Provided data section start

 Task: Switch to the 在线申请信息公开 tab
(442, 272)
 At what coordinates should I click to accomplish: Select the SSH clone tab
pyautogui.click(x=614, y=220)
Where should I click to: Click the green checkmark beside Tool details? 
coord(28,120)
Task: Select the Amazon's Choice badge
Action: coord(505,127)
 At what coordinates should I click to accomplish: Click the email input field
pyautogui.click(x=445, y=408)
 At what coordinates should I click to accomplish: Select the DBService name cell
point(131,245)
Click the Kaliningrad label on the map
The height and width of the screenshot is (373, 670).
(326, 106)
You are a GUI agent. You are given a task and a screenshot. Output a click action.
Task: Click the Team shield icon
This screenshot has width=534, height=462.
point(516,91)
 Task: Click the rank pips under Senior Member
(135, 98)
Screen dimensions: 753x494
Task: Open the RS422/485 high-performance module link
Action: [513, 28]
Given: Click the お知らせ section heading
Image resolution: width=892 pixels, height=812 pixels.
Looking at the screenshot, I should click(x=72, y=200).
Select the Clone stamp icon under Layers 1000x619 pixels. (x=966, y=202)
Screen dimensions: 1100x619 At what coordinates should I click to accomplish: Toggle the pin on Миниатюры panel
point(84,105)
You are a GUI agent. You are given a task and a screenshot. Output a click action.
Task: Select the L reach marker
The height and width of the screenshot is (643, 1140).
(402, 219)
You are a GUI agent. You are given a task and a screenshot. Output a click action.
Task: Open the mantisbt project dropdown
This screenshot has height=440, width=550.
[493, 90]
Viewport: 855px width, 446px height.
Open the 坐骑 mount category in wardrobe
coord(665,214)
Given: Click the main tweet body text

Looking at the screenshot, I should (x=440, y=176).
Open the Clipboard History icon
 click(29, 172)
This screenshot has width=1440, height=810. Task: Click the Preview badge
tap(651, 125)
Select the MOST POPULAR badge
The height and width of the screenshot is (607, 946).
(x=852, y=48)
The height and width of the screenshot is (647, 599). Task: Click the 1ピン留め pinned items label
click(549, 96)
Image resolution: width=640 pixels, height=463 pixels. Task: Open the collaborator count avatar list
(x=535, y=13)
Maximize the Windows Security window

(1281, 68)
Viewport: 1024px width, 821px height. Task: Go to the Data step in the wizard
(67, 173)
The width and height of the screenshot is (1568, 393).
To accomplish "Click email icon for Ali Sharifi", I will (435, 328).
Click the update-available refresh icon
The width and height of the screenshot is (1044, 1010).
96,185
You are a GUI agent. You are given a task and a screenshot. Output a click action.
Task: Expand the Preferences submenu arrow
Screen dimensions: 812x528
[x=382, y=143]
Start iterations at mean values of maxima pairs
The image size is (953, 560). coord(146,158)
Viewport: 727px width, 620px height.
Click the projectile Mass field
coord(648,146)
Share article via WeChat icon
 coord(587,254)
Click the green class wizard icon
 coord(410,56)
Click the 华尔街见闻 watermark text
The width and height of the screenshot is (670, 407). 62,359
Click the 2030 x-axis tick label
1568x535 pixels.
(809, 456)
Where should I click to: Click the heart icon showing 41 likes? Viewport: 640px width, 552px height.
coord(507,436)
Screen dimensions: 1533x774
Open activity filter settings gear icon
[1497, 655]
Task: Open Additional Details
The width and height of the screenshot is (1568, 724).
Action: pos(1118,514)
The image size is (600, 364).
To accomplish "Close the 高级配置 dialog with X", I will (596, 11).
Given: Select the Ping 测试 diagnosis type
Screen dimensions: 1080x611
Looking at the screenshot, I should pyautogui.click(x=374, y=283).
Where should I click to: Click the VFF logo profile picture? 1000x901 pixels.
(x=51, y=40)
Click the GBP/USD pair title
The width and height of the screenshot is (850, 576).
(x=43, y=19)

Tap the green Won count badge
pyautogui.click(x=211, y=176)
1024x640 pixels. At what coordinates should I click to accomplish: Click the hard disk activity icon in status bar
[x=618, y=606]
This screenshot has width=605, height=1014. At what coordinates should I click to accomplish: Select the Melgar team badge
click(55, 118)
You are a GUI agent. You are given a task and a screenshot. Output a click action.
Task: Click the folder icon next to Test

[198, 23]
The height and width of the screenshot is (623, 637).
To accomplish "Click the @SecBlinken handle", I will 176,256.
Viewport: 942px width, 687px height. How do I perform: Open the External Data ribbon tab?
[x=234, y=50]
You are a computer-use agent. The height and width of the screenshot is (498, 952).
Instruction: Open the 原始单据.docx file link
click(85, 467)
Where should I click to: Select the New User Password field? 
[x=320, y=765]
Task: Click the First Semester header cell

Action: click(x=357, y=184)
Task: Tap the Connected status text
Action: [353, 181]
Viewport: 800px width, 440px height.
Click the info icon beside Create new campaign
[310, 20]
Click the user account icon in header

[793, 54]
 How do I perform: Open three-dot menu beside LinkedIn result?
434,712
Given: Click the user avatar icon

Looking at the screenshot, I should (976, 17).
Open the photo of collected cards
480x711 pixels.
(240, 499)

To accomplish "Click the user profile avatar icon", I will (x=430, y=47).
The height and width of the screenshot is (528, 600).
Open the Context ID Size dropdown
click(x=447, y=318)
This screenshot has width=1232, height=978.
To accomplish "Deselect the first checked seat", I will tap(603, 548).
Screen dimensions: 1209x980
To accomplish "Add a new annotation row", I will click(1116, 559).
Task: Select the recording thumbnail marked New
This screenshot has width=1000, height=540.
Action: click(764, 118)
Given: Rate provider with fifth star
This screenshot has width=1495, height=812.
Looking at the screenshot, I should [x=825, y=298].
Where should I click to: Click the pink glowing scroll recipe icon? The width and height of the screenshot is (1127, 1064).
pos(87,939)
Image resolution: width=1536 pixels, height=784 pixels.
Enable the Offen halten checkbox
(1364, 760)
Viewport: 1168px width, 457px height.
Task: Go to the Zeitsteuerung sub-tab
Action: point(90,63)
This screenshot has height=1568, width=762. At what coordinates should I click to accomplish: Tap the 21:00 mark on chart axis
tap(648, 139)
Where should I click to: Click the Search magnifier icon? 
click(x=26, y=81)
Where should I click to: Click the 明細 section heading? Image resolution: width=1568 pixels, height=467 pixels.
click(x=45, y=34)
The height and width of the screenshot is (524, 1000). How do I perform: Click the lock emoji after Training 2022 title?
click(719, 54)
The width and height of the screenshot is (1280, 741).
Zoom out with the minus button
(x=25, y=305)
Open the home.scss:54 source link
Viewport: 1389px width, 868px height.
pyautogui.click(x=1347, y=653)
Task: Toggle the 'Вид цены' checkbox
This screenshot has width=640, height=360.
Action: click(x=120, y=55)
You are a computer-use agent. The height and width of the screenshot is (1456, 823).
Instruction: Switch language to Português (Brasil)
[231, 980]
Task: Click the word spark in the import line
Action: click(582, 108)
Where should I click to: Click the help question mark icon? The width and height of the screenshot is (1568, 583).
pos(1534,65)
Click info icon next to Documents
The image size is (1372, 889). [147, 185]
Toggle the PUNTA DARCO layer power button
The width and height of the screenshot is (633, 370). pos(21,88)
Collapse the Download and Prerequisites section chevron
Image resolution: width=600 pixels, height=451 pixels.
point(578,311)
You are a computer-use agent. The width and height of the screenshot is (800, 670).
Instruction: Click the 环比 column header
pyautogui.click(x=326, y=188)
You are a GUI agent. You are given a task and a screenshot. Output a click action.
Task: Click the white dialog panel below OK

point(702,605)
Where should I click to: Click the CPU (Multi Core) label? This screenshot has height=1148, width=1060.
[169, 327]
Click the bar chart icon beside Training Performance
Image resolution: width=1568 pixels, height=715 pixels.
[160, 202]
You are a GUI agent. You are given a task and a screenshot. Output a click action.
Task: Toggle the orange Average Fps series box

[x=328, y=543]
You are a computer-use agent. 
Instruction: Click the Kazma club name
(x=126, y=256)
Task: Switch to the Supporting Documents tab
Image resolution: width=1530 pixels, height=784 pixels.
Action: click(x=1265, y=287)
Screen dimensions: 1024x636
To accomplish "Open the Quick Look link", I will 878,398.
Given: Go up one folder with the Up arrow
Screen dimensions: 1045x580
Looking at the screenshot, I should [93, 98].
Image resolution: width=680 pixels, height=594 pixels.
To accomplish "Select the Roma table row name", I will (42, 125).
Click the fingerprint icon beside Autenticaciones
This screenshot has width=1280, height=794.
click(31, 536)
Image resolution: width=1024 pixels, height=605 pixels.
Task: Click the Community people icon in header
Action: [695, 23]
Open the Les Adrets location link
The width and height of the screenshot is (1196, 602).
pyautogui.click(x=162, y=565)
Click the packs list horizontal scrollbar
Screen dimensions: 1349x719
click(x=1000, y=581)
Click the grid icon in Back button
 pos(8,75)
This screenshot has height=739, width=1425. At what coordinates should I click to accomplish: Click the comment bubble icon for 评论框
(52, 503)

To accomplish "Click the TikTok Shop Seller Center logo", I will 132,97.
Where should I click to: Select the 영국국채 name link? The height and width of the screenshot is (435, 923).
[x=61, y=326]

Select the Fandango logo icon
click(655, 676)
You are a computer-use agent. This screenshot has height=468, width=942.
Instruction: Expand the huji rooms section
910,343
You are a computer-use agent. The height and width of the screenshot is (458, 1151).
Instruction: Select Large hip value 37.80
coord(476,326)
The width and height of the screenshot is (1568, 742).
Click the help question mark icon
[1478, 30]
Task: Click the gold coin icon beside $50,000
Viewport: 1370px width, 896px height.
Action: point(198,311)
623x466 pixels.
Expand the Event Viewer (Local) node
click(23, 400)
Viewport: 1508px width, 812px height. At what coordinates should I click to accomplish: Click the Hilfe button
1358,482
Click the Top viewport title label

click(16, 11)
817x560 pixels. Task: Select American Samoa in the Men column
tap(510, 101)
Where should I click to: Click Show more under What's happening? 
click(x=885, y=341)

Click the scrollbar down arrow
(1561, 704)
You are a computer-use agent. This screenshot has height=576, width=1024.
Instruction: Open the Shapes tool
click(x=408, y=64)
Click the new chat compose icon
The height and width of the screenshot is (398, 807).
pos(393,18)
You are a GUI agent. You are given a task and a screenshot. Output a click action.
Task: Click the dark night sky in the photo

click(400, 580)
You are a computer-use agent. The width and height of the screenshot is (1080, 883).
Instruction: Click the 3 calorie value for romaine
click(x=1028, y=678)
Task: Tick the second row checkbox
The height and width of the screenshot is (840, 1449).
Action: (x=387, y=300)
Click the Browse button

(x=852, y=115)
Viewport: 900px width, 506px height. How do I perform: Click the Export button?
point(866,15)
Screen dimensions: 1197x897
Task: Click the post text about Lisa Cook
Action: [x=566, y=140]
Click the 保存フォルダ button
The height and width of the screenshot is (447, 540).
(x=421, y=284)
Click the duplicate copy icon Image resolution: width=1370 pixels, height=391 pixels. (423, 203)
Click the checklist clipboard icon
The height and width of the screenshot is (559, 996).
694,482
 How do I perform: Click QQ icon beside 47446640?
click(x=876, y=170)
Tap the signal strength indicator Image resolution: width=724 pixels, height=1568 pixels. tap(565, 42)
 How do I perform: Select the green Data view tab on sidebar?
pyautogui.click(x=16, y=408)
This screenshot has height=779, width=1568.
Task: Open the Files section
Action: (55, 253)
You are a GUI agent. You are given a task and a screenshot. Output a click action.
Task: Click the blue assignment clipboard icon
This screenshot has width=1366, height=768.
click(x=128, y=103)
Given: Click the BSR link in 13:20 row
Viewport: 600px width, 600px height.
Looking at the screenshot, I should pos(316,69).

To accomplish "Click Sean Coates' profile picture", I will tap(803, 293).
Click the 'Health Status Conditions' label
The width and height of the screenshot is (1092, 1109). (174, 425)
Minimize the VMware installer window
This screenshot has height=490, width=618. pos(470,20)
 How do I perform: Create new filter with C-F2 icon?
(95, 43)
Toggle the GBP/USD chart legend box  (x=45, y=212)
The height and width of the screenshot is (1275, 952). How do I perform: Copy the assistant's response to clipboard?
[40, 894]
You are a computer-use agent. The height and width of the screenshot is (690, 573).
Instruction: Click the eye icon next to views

Provided data section end

▶ Exercise objective: Only those lines of the entries above that run from the line containing "Given: Click the お知らせ section heading" to the line containing "Task: Open the mantisbt project dropdown", both included, should be transcribed exactly.

▶ Completed exercise:
Given: Click the お知らせ section heading
Image resolution: width=892 pixels, height=812 pixels.
Looking at the screenshot, I should click(x=72, y=200).
Select the Clone stamp icon under Layers 1000x619 pixels. (x=966, y=202)
Screen dimensions: 1100x619 At what coordinates should I click to accomplish: Toggle the pin on Миниатюры panel
point(84,105)
You are a GUI agent. You are given a task and a screenshot. Output a click action.
Task: Select the L reach marker
The height and width of the screenshot is (643, 1140).
(402, 219)
You are a GUI agent. You are given a task and a screenshot. Output a click action.
Task: Open the mantisbt project dropdown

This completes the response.